* _CONSIGNE A_:
Mettez au format CSV à deux colonnes, « demande » et « reponse », la partie des enregistrements qui va de leur début jusqu'à la ligne contenant "y2-tick-label: 1,450 is", cette ligne comprise. Chaque demande forme une ligne, et chaque champ est placé entre guillemets avec ses retours à la ligne remplacés par des espaces.

Interview: Pumarosa

Quelques heures avant le concert de Pumarosa au Point FMR, nous avons rencontré la frontman Isabel Munoz-Newsome afin de revenir sur l’incroyable The Witch.

Pour commencer ; vous êtes venus en France quelques fois avec Pumarosa, au Pop-Up du Label, aux Nuits de Fourvière en première partie de Foals, à la Boule Noire… Qu’est-ce que ça te fait de revenir en France ?

Isabel Munoz-Newsome : C’est très sympa ! C’est presque une ère différente maintenant avec l’album de sorti ; on a pas mal tourné, on se sent plus sûrs de nous ! On adore venir à Paris, c’est très sauvage !  Il y a une vibe très New-York des années 70-80, superbe mais très brut, c’est très fun !

Quel est ton rapport avec le public français ?

* _LISTE DES DONNÉES_:
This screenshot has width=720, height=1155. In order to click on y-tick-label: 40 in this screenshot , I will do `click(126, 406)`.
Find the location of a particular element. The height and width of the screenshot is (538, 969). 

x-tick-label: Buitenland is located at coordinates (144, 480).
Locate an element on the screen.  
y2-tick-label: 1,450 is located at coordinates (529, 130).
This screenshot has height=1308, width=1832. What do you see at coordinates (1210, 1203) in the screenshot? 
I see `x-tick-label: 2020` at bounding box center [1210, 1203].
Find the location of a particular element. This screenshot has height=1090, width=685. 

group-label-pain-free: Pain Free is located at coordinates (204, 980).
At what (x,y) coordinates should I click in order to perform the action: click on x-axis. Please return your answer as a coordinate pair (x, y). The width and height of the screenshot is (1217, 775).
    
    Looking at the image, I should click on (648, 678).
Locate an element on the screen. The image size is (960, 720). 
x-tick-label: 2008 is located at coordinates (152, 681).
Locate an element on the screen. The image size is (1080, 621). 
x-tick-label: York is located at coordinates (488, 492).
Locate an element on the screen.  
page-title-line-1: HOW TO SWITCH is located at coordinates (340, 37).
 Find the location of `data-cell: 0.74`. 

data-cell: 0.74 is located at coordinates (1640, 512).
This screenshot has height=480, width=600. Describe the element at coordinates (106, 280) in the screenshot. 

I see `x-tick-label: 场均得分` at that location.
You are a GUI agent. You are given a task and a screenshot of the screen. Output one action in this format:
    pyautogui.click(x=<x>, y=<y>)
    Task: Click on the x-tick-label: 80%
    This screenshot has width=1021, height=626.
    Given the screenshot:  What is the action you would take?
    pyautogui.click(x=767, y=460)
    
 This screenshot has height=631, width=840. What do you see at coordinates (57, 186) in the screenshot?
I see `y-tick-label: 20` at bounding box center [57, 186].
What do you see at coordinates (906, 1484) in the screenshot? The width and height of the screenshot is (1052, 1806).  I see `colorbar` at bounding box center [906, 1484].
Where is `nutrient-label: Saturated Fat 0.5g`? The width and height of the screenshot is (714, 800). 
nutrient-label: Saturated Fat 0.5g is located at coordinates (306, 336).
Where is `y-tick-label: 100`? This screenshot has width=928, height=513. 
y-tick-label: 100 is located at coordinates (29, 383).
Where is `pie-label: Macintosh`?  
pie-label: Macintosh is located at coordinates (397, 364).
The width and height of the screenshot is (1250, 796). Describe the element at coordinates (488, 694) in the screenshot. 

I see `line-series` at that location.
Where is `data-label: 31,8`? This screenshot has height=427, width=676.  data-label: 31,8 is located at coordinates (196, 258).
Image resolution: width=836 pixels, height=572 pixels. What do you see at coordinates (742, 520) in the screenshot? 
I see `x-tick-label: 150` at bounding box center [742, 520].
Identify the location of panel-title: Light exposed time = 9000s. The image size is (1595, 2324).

* _CONSIGNE B_:
Recopiez mot pour mot le passage de l'entretien qui s'ouvre sur les mots "Isabel Munoz-Newsome : C’est" et se termine par "le public français ?".

* _RÉPONSE RÉDIGÉE A_:
demande,reponse
"This screenshot has width=720, height=1155. In order to click on y-tick-label: 40 in this screenshot",", I will do `click(126, 406)`."
"Find the location of a particular element. The height and width of the screenshot is (538, 969).","x-tick-label: Buitenland is located at coordinates (144, 480)."
"Locate an element on the screen.","y2-tick-label: 1,450 is located at coordinates (529, 130)."

* _RÉPONSE RÉDIGÉE B_:
Isabel Munoz-Newsome : C’est très sympa ! C’est presque une ère différente maintenant avec l’album de sorti ; on a pas mal tourné, on se sent plus sûrs de nous ! On adore venir à Paris, c’est très sauvage !  Il y a une vibe très New-York des années 70-80, superbe mais très brut, c’est très fun !

Quel est ton rapport avec le public français ?